Professional News
Children of Deployed Parents Taken for More Mental Health Visits
Psychiatric News
Volume 45 Number 24 page 6-8

Children of military parents who were deployed overseas had significantly fewer overall visits to health care providers than did children whose parents were stationed at home, but children of deployed parents had more mental health visits, according to a new study published online November 8 in Pediatrics.

The children of deployed parents recorded 11 percent fewer outpatient visits for physical health issues during the parent's deployment, but 11 percent more visits for mental or behavioral health, wrote Gregory Gorman, M.D., M.H.S., an assistant professor of pediatrics at the Uniformed Services University of the Health Sciences in Bethesda, Md., and colleagues.

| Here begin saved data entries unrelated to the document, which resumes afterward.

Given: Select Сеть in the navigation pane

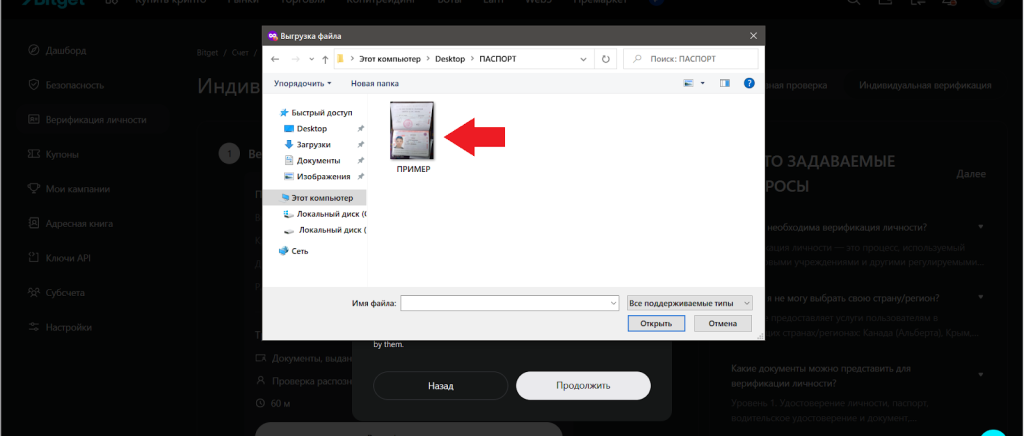Looking at the screenshot, I should [x=299, y=250].
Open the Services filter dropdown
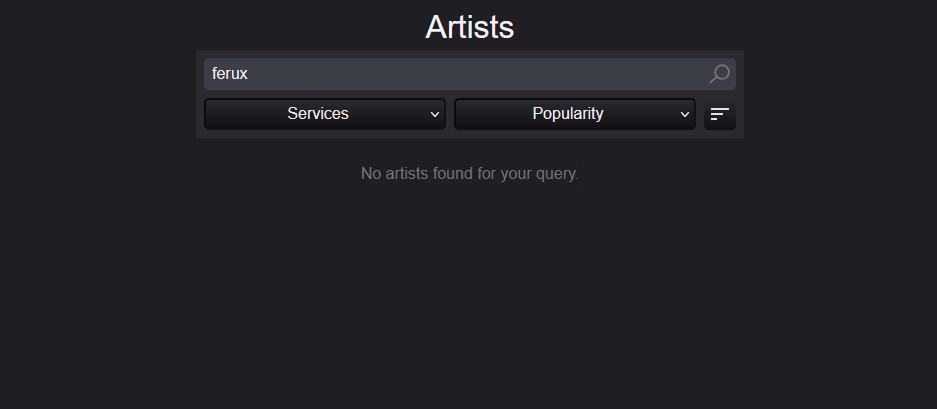937x409 pixels. click(324, 114)
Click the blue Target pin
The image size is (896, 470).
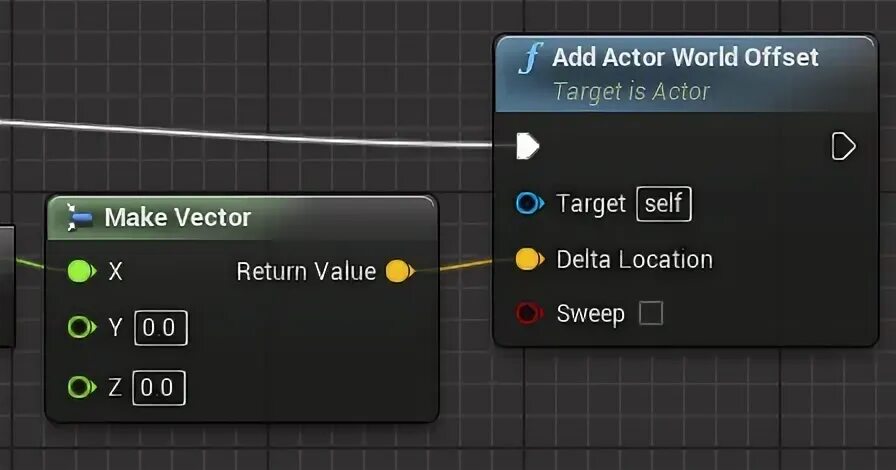point(530,203)

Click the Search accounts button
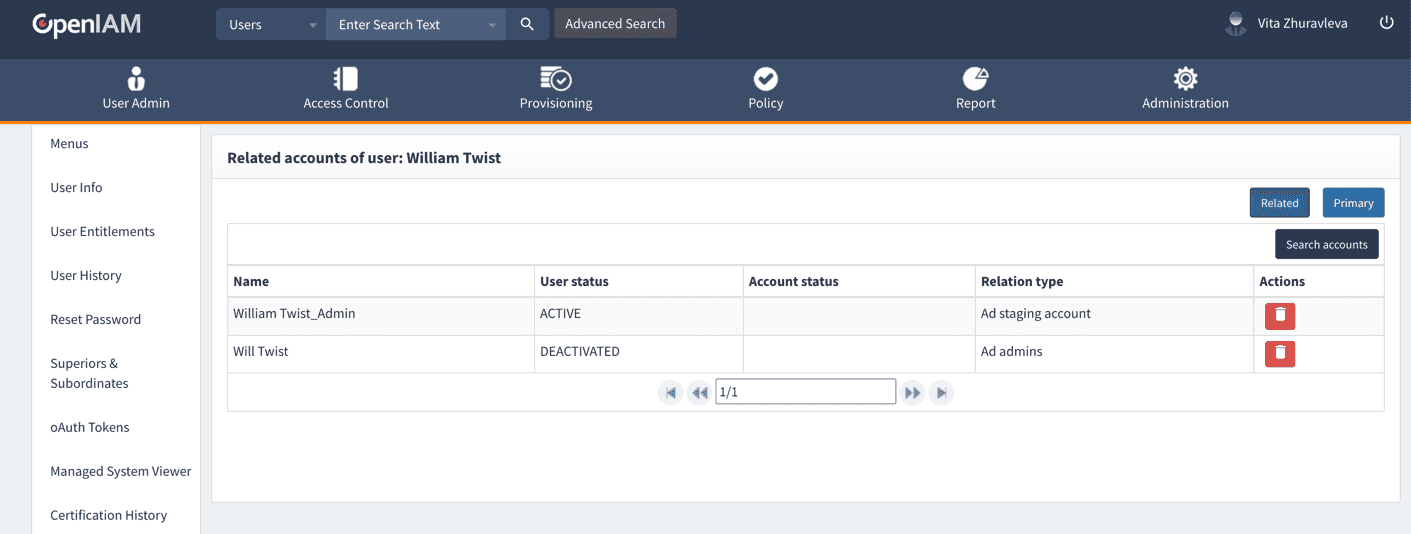pos(1326,244)
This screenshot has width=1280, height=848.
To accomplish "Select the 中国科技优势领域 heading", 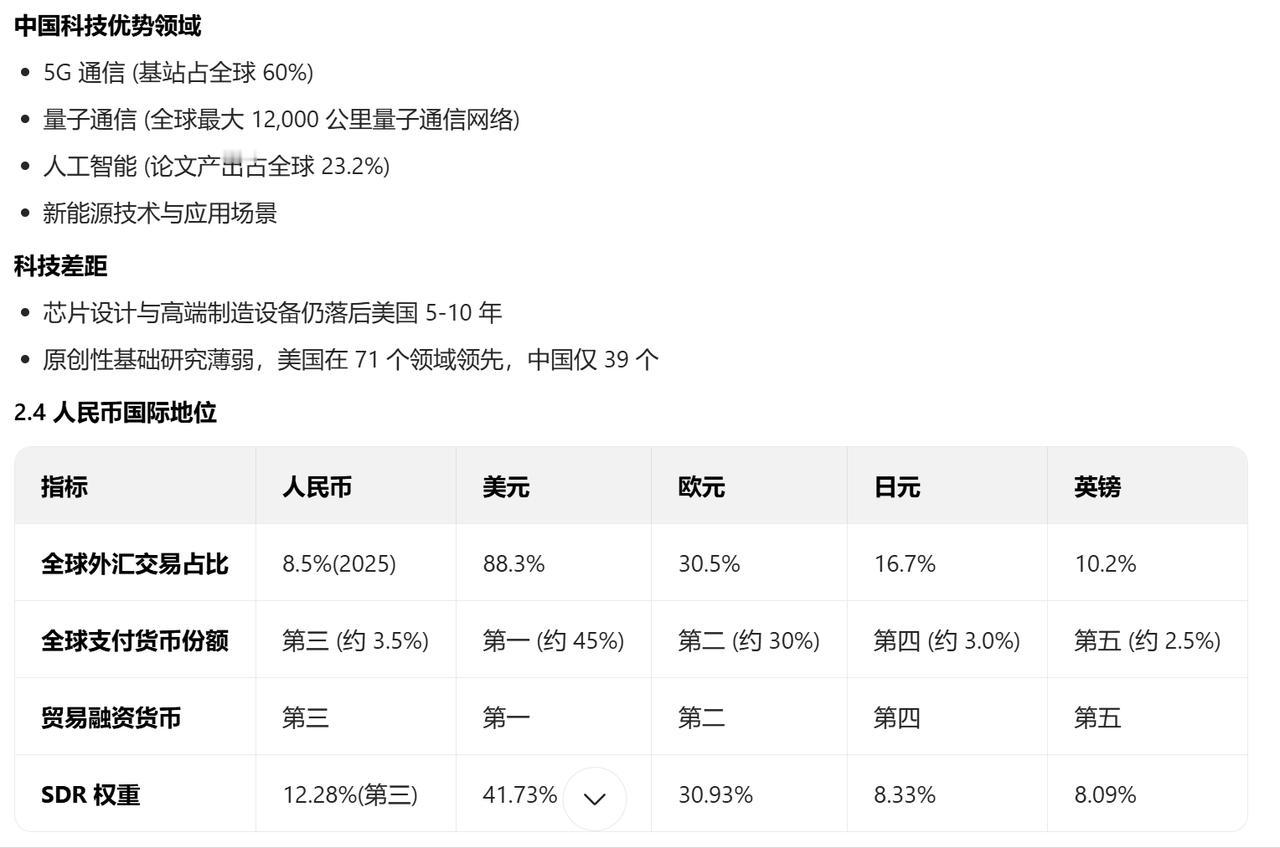I will [108, 26].
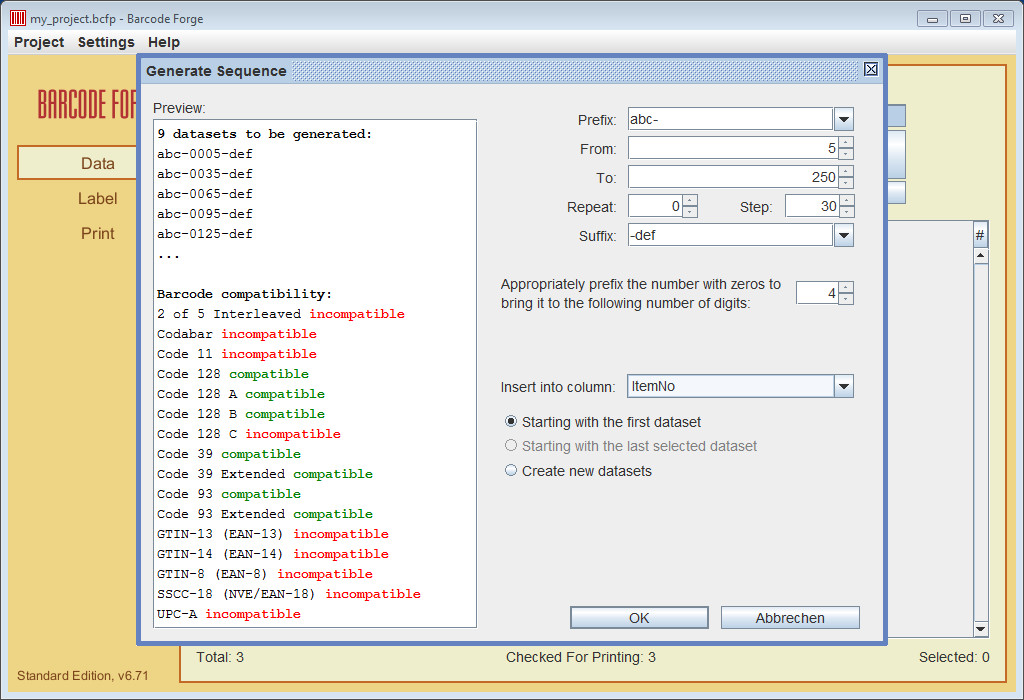Click into the From number field
This screenshot has height=700, width=1024.
coord(731,149)
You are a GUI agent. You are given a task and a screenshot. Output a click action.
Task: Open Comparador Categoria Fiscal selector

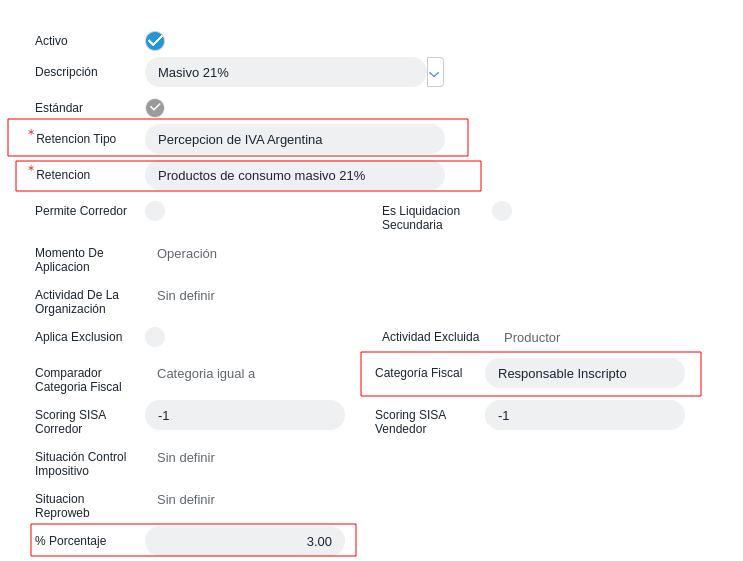coord(206,373)
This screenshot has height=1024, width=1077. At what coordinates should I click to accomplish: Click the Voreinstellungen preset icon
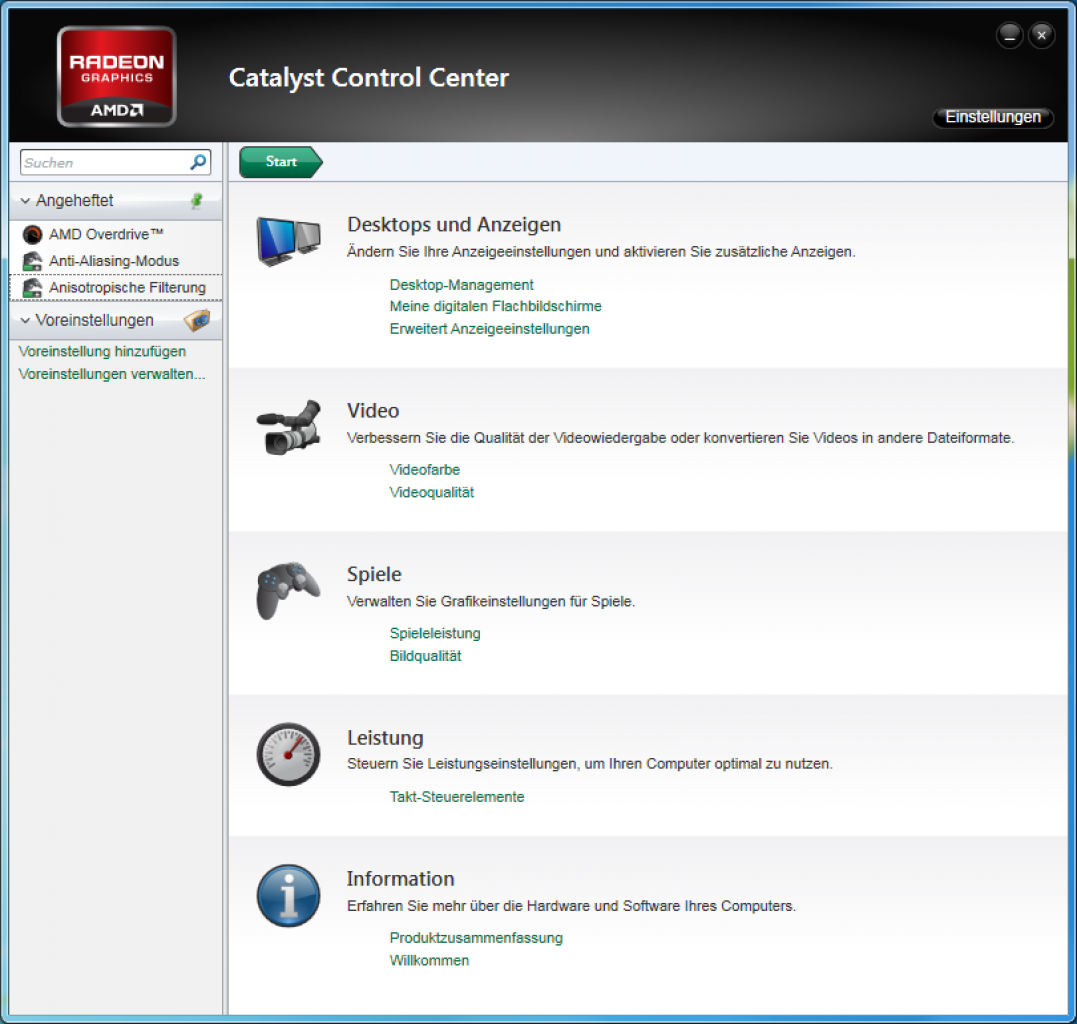pos(197,320)
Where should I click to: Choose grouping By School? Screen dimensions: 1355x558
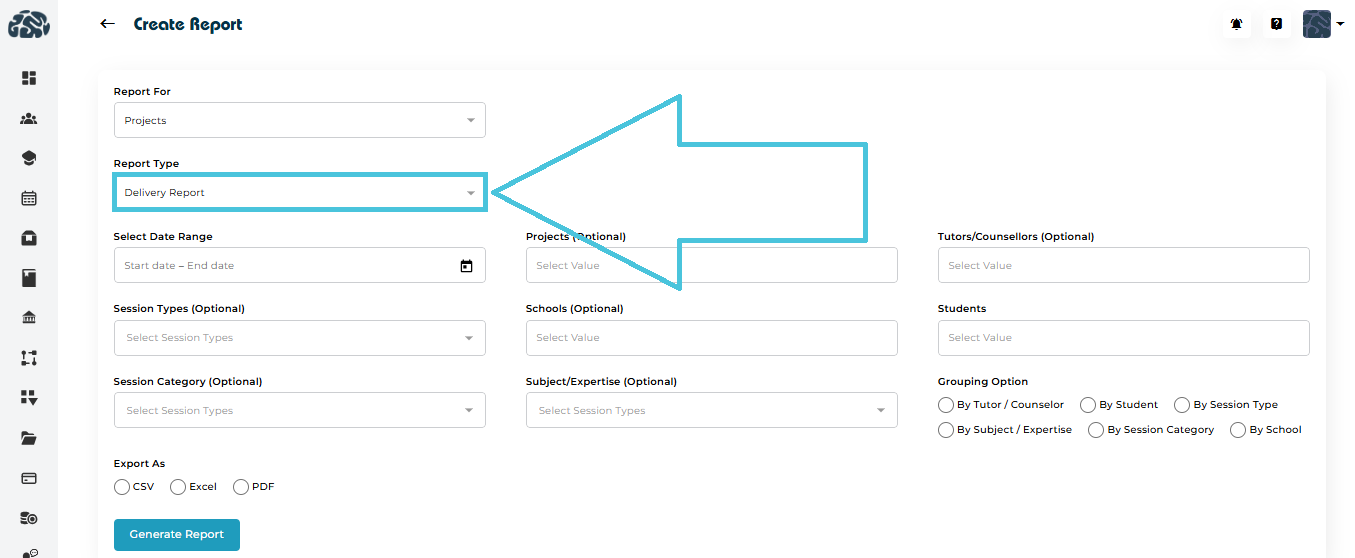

Those percentages may seem modest but have significant implications, given the large absolute numbers involved, said Gorman in an interview with Psychiatric News.

"That's an extra 60,000 visits for which providers—mostly in primary care—need to be ready to recognize and manage mental health symptoms at a time when pediatric mental health resources are already in great demand," he said.

"Visits" covered outpatient office visits to any type of provider, whether primary care or mental health specialists.

The retrospective cohort study linked medical records from October 2005 through September 2007 for 642,397 children of military personnel with the deployment records of 442,722 parents.

The children were aged 3 to 8, with an average age of 5. The deployed parents' average age was 34, and about 90 percent were male.

Over two-thirds of the visits in the study were made to civilian providers under the authority of Tricare, the Department of Defense's health insurance management contractor.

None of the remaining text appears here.